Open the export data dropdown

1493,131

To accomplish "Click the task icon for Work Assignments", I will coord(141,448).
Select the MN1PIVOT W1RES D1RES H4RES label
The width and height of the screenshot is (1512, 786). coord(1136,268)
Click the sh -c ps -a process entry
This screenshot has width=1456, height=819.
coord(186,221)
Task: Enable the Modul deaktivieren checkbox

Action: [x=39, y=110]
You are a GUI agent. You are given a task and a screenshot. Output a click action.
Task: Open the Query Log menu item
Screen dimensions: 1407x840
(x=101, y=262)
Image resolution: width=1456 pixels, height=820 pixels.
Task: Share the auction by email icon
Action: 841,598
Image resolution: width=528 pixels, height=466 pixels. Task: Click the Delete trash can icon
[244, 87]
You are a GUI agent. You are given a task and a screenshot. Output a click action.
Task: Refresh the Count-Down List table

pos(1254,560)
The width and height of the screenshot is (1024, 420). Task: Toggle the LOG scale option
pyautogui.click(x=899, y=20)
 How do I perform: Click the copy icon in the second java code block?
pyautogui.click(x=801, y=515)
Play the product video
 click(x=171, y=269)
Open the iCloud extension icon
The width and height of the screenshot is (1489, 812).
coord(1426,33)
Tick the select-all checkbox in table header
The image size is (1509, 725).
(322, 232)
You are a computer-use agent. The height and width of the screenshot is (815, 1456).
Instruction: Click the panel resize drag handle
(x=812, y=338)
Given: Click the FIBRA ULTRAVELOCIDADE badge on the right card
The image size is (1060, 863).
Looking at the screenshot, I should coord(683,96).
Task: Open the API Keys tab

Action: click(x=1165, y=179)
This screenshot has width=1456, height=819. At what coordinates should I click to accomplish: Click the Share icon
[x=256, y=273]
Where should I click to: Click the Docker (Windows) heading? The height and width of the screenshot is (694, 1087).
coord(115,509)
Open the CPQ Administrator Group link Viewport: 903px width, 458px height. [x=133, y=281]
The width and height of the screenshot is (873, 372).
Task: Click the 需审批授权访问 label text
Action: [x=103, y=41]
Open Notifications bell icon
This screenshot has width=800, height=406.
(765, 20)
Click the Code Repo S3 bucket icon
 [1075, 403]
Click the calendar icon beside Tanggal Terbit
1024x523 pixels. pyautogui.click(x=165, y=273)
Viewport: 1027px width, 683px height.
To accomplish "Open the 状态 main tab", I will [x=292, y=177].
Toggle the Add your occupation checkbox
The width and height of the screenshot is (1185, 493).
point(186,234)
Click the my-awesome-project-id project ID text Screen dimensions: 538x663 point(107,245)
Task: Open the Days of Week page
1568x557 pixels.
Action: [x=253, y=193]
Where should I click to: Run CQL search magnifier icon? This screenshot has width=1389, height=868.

= SHORT TASK =
Rewrite the records above as a JSON list of strings, with each line as one string and blank lines omitted.

= EXERCISE ANSWER =
[
  "Open the export data dropdown",
  "1493,131",
  "To accomplish \"Click the task icon for Work Assignments\", I will coord(141,448).",
  "Select the MN1PIVOT W1RES D1RES H4RES label",
  "The width and height of the screenshot is (1512, 786). coord(1136,268)",
  "Click the sh -c ps -a process entry",
  "This screenshot has width=1456, height=819.",
  "coord(186,221)",
  "Task: Enable the Modul deaktivieren checkbox",
  "Action: [x=39, y=110]",
  "You are a GUI agent. You are given a task and a screenshot. Output a click action.",
  "Task: Open the Query Log menu item",
  "Screen dimensions: 1407x840",
  "(x=101, y=262)",
  "Image resolution: width=1456 pixels, height=820 pixels.",
  "Task: Share the auction by email icon",
  "Action: 841,598",
  "Image resolution: width=528 pixels, height=466 pixels. Task: Click the Delete trash can icon",
  "[244, 87]",
  "You are a GUI agent. You are given a task and a screenshot. Output a click action.",
  "Task: Refresh the Count-Down List table",
  "pos(1254,560)",
  "The width and height of the screenshot is (1024, 420). Task: Toggle the LOG scale option",
  "pyautogui.click(x=899, y=20)",
  " How do I perform: Click the copy icon in the second java code block?",
  "pyautogui.click(x=801, y=515)",
  "Play the product video",
  " click(x=171, y=269)",
  "Open the iCloud extension icon",
  "The width and height of the screenshot is (1489, 812).",
  "coord(1426,33)",
  "Tick the select-all checkbox in table header",
  "The image size is (1509, 725).",
  "(322, 232)",
  "You are a computer-use agent. The height and width of the screenshot is (815, 1456).",
  "Instruction: Click the panel resize drag handle",
  "(x=812, y=338)",
  "Given: Click the FIBRA ULTRAVELOCIDADE badge on the right card",
  "The image size is (1060, 863).",
  "Looking at the screenshot, I should coord(683,96).",
  "Task: Open the API Keys tab",
  "Action: click(x=1165, y=179)",
  "This screenshot has width=1456, height=819. At what coordinates should I click to accomplish: Click the Share icon",
  "[x=256, y=273]",
  "Where should I click to: Click the Docker (Windows) heading? The height and width of the screenshot is (694, 1087).",
  "coord(115,509)",
  "Open the CPQ Administrator Group link Viewport: 903px width, 458px height. [x=133, y=281]",
  "The width and height of the screenshot is (873, 372).",
  "Task: Click the 需审批授权访问 label text",
  "Action: [x=103, y=41]",
  "Open Notifications bell icon",
  "This screenshot has width=800, height=406.",
  "(765, 20)",
  "Click the Code Repo S3 bucket icon",
  " [1075, 403]",
  "Click the calendar icon beside Tanggal Terbit",
  "1024x523 pixels. pyautogui.click(x=165, y=273)",
  "Viewport: 1027px width, 683px height.",
  "To accomplish \"Open the 状态 main tab\", I will [x=292, y=177].",
  "Toggle the Add your occupation checkbox",
  "The width and height of the screenshot is (1185, 493).",
  "point(186,234)",
  "Click the my-awesome-project-id project ID text Screen dimensions: 538x663 point(107,245)",
  "Task: Open the Days of Week page",
  "1568x557 pixels.",
  "Action: [x=253, y=193]",
  "Where should I click to: Run CQL search magnifier icon? This screenshot has width=1389, height=868."
]